Xavier: We need new approaches to drug discovery, better ways to classify patients by disease type, and innovative clinical trials to bring new drugs to patients faster. Those drugs will have to treat a broader set of patients, but how the drugs are introduced to the patient, and the time at which they are introduced, is likely to be personalized. This will result in better quality of life and more rational use of resources.

Q: Your paper discusses different efforts to leverage the microbiome in IBD treatment. What looks promising from that end?

Graham: One way to re-establish a balanced microbiome is through dietary intervention. The field is in the very early stages of understanding how to do this in a precise, directed way. This is the direction that the field is going in and this is what we have been focusing on at the Broad.

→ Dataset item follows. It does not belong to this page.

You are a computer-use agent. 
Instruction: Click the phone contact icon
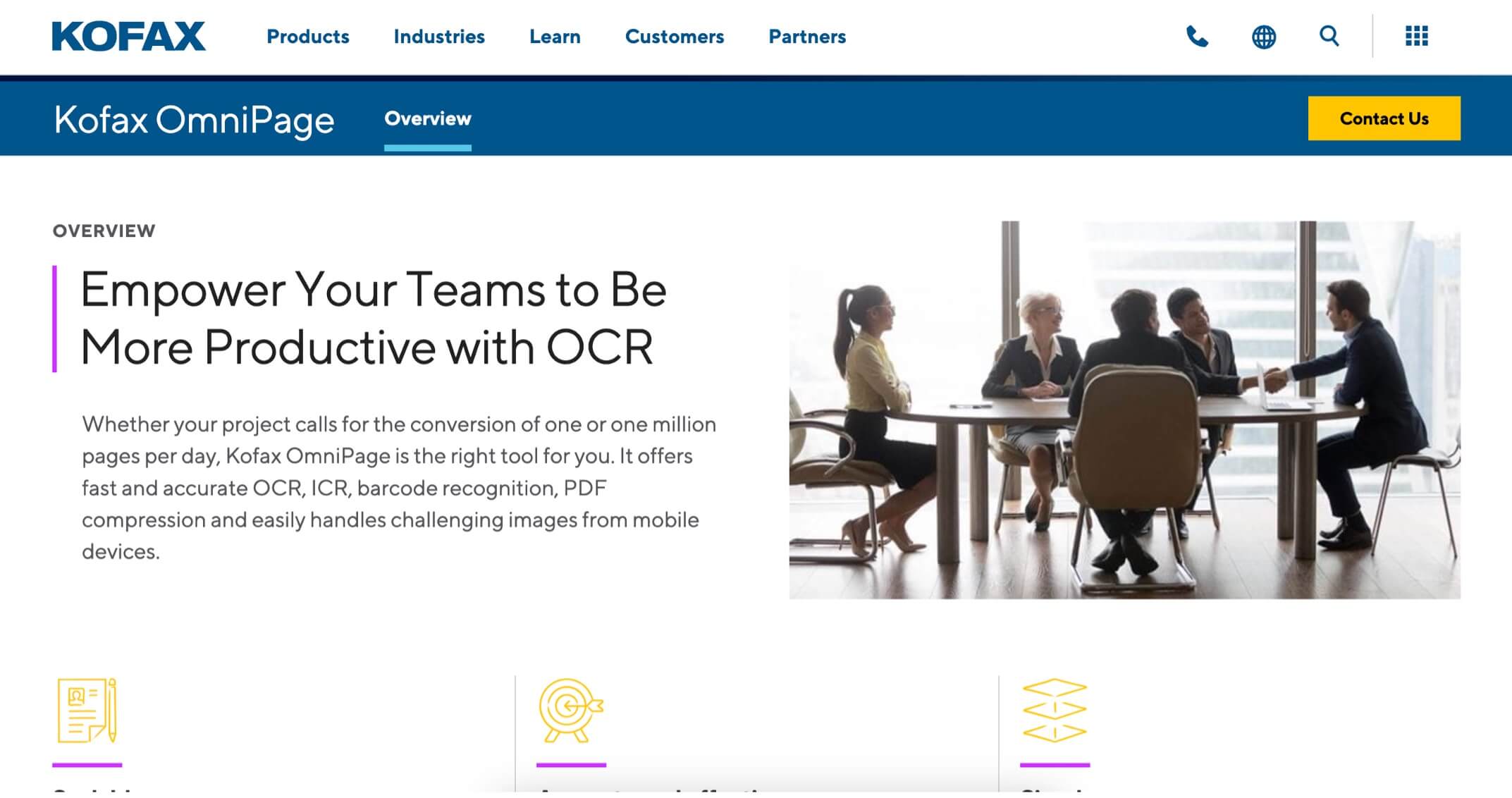[1198, 37]
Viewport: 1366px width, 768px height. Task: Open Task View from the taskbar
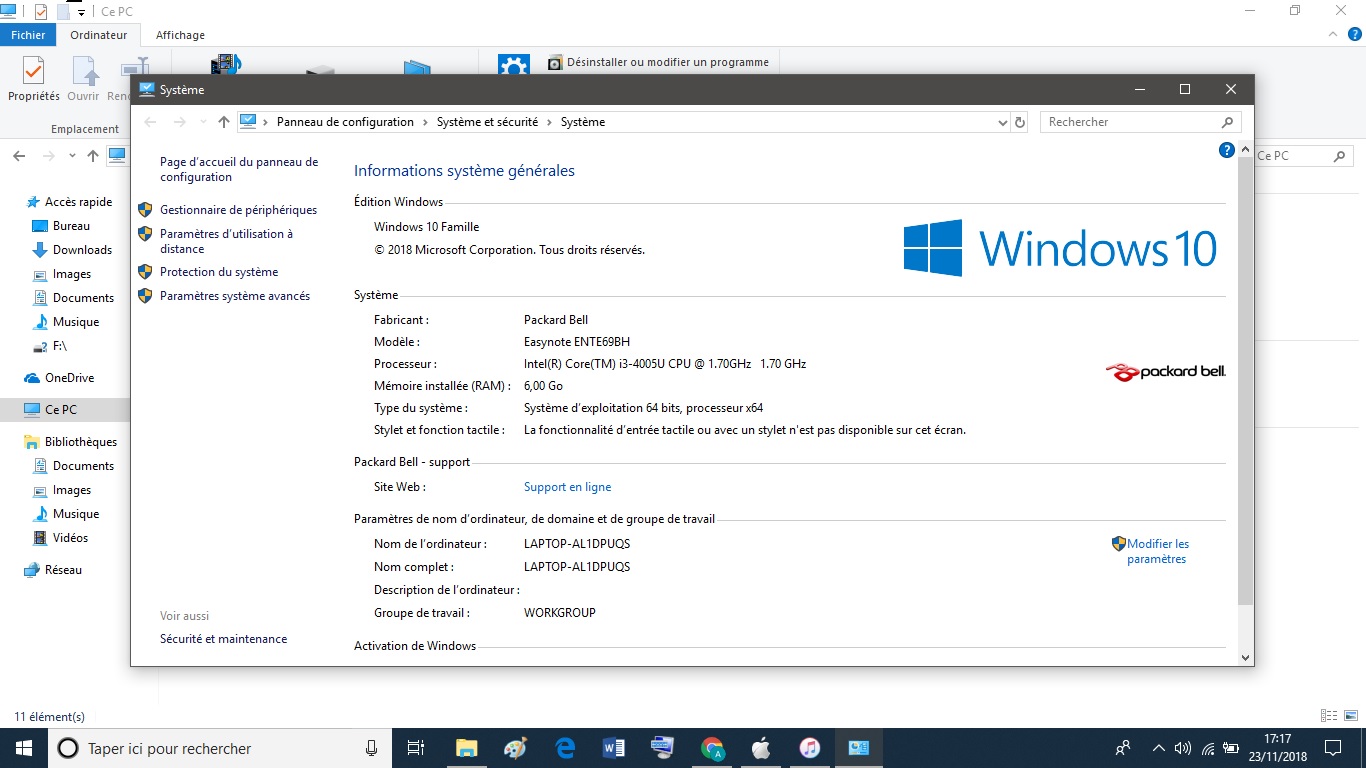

Xavier: Our review article proposed four approaches to finding microbiome therapeutics, like using microorganisms and microbial products, as a basis for drug development. But it’s very important that those approaches are coupled with a better understanding of the activity and location of inflammation in the gut, a patient’s particular clinical history, and also some idea of what drugs that patient has responded to or failed to respond to in the past. The successes seen in microbiome therapies for a condition called C. difficile colitis are very different from what’s needed to treat inflammatory bowel disease.

Q: What is the main take-home message from your review?

Graham: The field of microbiome research is converging with host biology and immunology in a way where, through collaborations, we are gaining new insights into diseases like IBD and other immune phenomena that are impacted by the microbiome. This review was an effort to synthesize research across different fields and provide a view of where the field will go collectively in the near future.